> **WHAT IS REQUIRED**:
In the entries that follow, the first line to write out is the one containing "You are a GUI", and the last is the one containing "Bit de insurubare". Reproduce that stretch exactly, with nothing before or after it.

> **RECORDS SUPPLIED**:
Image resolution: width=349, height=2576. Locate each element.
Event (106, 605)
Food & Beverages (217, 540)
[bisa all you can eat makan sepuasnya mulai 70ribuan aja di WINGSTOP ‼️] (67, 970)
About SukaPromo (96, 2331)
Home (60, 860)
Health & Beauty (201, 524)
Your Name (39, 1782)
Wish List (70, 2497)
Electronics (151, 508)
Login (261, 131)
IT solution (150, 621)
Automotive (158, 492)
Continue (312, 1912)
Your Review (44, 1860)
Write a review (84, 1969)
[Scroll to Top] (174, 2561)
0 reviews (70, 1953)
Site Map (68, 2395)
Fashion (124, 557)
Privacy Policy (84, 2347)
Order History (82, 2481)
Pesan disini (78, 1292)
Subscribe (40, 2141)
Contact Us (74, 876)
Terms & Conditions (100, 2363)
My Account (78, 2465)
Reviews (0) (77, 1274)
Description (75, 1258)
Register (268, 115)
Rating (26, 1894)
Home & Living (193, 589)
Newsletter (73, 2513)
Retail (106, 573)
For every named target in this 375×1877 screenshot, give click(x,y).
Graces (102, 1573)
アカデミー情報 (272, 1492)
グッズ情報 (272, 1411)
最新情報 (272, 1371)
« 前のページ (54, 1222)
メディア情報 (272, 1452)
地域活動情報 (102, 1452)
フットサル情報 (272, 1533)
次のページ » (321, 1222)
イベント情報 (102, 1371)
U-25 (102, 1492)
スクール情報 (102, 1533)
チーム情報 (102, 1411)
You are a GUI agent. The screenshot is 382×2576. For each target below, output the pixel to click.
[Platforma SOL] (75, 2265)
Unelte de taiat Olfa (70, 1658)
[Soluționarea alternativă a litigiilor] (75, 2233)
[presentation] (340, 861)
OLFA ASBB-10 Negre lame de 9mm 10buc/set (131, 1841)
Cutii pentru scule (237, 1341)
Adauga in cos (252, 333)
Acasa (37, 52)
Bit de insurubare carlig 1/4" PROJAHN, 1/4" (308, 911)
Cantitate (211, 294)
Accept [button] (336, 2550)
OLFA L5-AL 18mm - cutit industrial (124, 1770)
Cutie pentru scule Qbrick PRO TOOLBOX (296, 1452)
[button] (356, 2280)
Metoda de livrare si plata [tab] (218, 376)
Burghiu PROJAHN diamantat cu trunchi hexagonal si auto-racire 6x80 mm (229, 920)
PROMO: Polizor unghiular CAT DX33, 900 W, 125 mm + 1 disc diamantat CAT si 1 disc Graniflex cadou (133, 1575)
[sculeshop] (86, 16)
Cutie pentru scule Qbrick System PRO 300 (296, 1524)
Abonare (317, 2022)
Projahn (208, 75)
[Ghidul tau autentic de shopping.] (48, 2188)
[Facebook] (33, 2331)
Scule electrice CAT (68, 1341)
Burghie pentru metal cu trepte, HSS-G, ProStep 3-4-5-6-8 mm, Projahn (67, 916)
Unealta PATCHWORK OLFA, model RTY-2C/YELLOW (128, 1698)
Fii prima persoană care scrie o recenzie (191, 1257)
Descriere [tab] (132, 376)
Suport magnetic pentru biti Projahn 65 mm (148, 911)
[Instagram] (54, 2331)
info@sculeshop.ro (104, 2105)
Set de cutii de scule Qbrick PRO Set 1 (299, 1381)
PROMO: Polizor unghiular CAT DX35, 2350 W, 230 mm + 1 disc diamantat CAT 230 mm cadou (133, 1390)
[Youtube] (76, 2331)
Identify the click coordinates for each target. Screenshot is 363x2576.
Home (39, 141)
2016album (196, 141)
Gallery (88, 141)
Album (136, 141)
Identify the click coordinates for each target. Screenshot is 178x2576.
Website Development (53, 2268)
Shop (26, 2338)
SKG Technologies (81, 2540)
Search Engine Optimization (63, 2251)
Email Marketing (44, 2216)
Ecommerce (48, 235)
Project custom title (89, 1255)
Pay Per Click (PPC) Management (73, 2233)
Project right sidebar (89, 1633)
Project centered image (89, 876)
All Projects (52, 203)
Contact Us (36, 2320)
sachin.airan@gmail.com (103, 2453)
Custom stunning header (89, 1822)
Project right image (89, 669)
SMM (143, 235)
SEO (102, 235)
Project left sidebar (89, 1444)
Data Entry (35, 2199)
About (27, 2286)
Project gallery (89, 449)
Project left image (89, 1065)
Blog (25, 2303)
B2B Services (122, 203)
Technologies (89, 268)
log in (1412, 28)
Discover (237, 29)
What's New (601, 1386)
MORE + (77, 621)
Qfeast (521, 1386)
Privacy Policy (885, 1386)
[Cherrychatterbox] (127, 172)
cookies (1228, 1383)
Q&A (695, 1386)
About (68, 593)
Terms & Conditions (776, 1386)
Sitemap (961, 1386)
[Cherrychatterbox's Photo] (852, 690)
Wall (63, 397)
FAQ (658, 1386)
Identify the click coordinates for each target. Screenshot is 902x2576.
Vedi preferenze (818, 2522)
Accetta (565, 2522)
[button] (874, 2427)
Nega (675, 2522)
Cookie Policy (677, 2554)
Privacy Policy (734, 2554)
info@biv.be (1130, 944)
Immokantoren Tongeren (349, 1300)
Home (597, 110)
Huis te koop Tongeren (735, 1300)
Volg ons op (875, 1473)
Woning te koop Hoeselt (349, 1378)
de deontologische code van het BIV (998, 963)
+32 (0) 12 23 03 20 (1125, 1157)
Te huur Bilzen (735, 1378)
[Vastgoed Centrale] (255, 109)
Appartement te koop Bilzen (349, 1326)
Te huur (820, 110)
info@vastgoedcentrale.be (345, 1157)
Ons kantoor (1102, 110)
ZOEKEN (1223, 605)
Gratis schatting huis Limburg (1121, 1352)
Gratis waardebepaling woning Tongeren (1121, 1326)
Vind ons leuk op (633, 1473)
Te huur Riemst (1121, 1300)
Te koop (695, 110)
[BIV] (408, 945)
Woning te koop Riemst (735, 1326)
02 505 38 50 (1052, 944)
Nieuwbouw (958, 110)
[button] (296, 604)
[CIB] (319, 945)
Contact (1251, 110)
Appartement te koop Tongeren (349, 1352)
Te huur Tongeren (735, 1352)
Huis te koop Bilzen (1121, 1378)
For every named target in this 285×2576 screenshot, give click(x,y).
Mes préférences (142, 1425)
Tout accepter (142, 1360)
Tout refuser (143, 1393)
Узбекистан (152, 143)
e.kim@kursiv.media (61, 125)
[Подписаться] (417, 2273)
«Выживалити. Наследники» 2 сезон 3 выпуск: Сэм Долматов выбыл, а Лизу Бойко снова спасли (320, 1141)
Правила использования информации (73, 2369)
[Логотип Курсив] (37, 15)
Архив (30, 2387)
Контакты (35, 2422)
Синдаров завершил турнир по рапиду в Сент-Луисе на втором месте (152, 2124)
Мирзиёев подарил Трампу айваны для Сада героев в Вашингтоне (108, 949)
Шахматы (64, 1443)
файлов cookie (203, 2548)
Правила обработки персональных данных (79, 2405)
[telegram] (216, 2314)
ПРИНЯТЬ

> **WRITTEN RESPONSE**:
You are a GUI agent. The screenshot is 382×2576. For each target below, output the pixel to click.
[Platforma SOL] (75, 2265)
Unelte de taiat Olfa (70, 1658)
[Soluționarea alternativă a litigiilor] (75, 2233)
[presentation] (340, 861)
OLFA ASBB-10 Negre lame de 9mm 10buc/set (131, 1841)
Cutii pentru scule (237, 1341)
Adauga in cos (252, 333)
Acasa (37, 52)
Bit de insurubare carlig 1/4" PROJAHN, 1/4" (308, 911)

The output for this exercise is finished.